Unlike other non-Othodox Jewish groups, Karaite Judaism did not begin as a modern Jewish movement. The Karaites accept only the Hebrew Bible and do not accept non-biblical writings such as the Talmud as authoritative. Historically, the Karaites can be traced to controversies in the Babylonian Jewish communities during the eighth and ninth centuries, although some Karaites trace their spiritual roots to back to pre-Talmudic times.

The Samaritans, strictly speaking, are not Jews but Israelites, who believe they hold the true tradition of the Torah given by God to Moses. Jews see them as mixed race Israelites who sinned by refusing to worship in Jerusalem, while the Samaritans believe it is the Jews who sinned by failing to worship at the true authorized Temple of Yahweh on Mount Gerizim. A substantial and prosperous nation during the Second Temple period, only a few hundred Samaritans survive today, living mostly near Mount Gerizim in Palestine and outside of Tel Aviv in Israel.

Principles of Jewish faith

While Judaism has always affirmed a number of Jewish principles of faith, no creed, dogma, or fully-binding "catechism," is recognized. It has an approach to Jewish religious doctrine that dates back at least 2,000 years which makes generalizations about Jewish theology somewhat difficult.

Nevertheless, in Orthodox tradition, a number of clear formulations of Jewish principles of faith have appeared, many with common elements, though they differ in certain details. Of these formulations, the one most widely considered authoritative by Orthodox Jews is Maimonides' 13 principles of faith:

  • God is one.

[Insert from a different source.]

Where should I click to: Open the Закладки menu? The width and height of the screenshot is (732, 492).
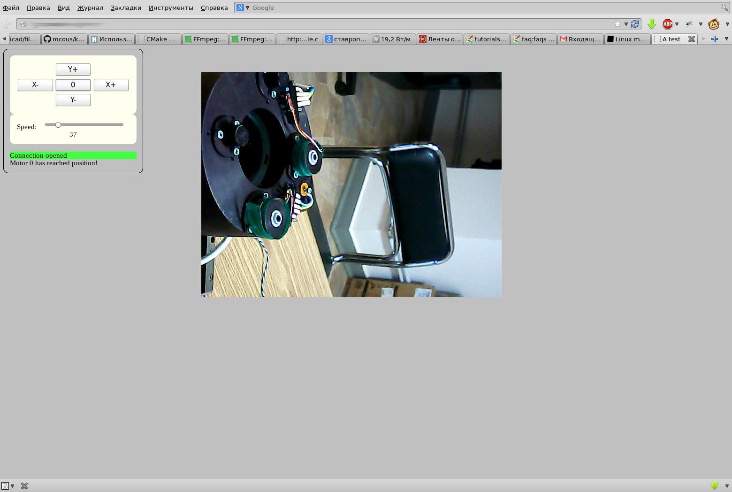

This represents a strict unitarian monotheism.
  • God is all-powerful, as well as all-knowing.
  • God is non-physical, non-corporeal, and eternal.
  • One may offer prayer only to God.
  • The Hebrew Bible, together with the teachings of the Mishnah and Talmud, are held to be the product of divine revelation.
  • The words of the prophets are true.
  • Moses was the chief of all prophets.
  • The Torah (the five books of Moses) is the primary text of Judaism.
  • God will reward those who observe his commandments, and punish those who violate them.
  • God chose the Jewish people to be in a unique and eternal covenant with him.
  • There will be a Jewish Messiah, or perhaps a messianic era.
  • The soul is pure at birth, and human beings have free will, with an innate yetzer ha'tov (a tendency to do good), and a yetzer ha'ra (a tendency to do evil).
  • People can atone for sins through words and deeds, without intermediaries, through prayer, repentance, and tzedakah (dutiful giving of charity).

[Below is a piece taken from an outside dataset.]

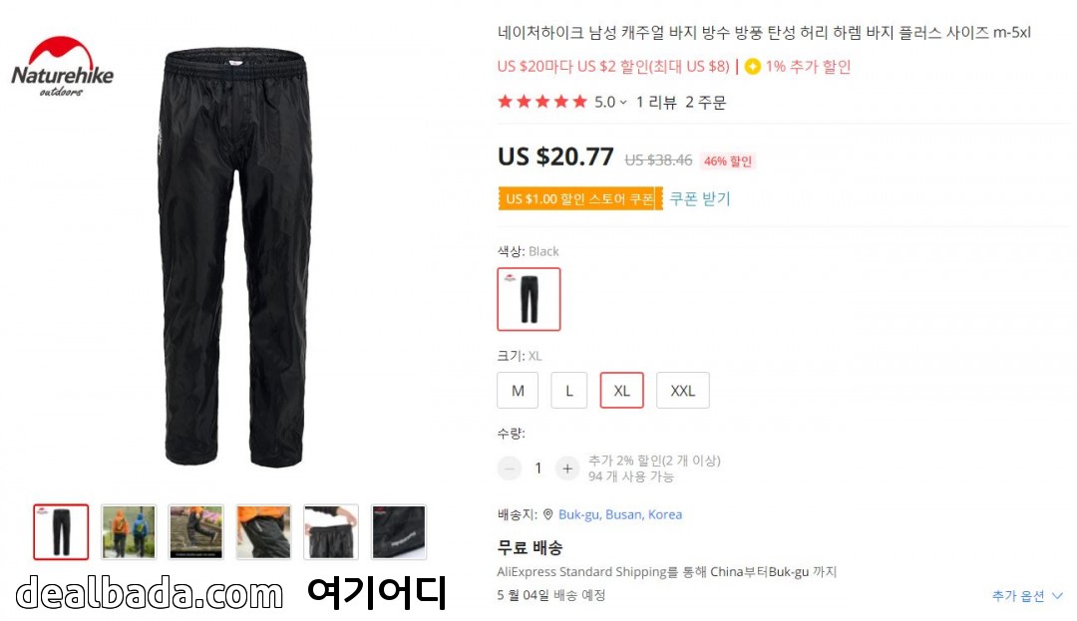Choose the XXL size option

pos(683,391)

The traditional Jewish bookshelf

A Torah scroll
An edition of the Babylonian Talmud
Rashi's five-volume midrash (commentary) on the Hebrew Bible
Maimonides' Mishneh Torah, a compendium of halakhic commentary

Jews are often called the "People of the Book," and Judaism has an age-old intellectual tradition focusing on text-based Torah and Talmud study. The following is a basic, structured list of the central works of Jewish practice and thought.

  • The Tanakh (Hebrew Bible), consisting of
  • Works of the Talmudic Era (classic rabbinic literature):
    • The Mishnah and its commentaries
    • The Tosefta (sermons) and the minor tractates not included in the Mishnah
    • The Talmud
  • Non-halakhic midrashic literature, also known as Aggada
  • Halakhic literature
    • The Major Codes of Jewish Law and Custom
      • The Mishneh Torah and its commentaries
      • The Tur and its commentaries
      • The Shulhan Arukh and its commentaries
    • Other books on Jewish Law and Custom
    • The Responsa literature of rabbinic rulings
  • Jewish Thought and Ethics
  • The Siddur (prayer book) and Jewish liturgy
  • Piyyut, or classical Jewish poetry

Non-Orthodox Jews include many other Jewish works of contemporary philosophy, theology, Biblical Criticism, and psychology.

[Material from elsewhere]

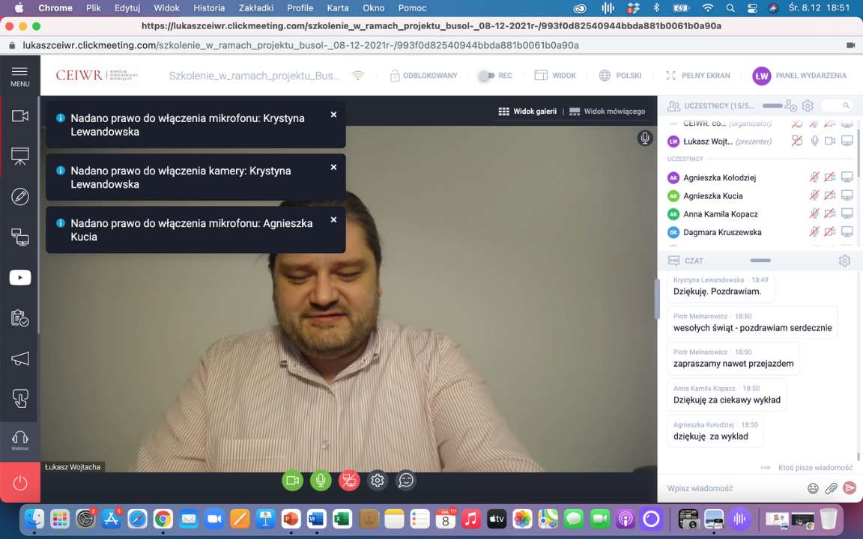Open screen sharing icon in left sidebar

coord(20,237)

Jewish Law and interpretation

Main article: Halakha

The basis of Jewish law is the Torah (the five books of Moses). According to rabbinic tradition there are 613 commandments in the Torah, although many laws were only applicable when the Temple in Jerusalem existed, and fewer than 300 of these commandments are still applicable today.

In addition to these written laws, Judaism affirms a belief in the Oral Law as well. This law was conveyed together with the Written Law to Moses at Sinai and handed down orally through the prophets and sages, eventually transmitted though the Pharisee sect of ancient Judaism, and later recorded in written form by the rabbis. In the time of Rabbi Judah Ha-Nasi during the late second century C.E., much of this material was edited together into the Mishnah. Over the next four centuries this law underwent discussion and debate in both of the world's major Jewish communities Palestine and Babylonia. The commentaries on the Mishnah from each of these communities eventually came to be edited together into compilations known as the two Talmuds, the Palestinian and the Babylonian, the latter being the more authoritative. These in turn have been expounded by commentaries of various Talmudic scholars during the ages.

Halakha is thus based on a combined reading of the Torah, and the oral tradition, including the Mishnah, the halakhic Midrash, the Talmud, and its commentaries. The Halakha has developed slowly, through a precedent-based system. The literature of questions to rabbis, and their considered answers, is referred to as responsa. Over time, as practices developed, codes of Jewish law were written based on the responsa. The most important code, the Shulkhan Arukh, largely determines Orthodox Jewish religious practice up to today.

Jewish philosophy

Main article: Jewish philosophy

Jewish philosophy refers to the conjunction between serious study of philosophy and Jewish theology. Early Jewish philosophy was influenced by the philosophy of Plato, Aristotle, and Islamic philosophy. The key classical Jewish philosophers include Solomon ibn Gabirol, Saadia Gaon, Maimonides, and Gersonides.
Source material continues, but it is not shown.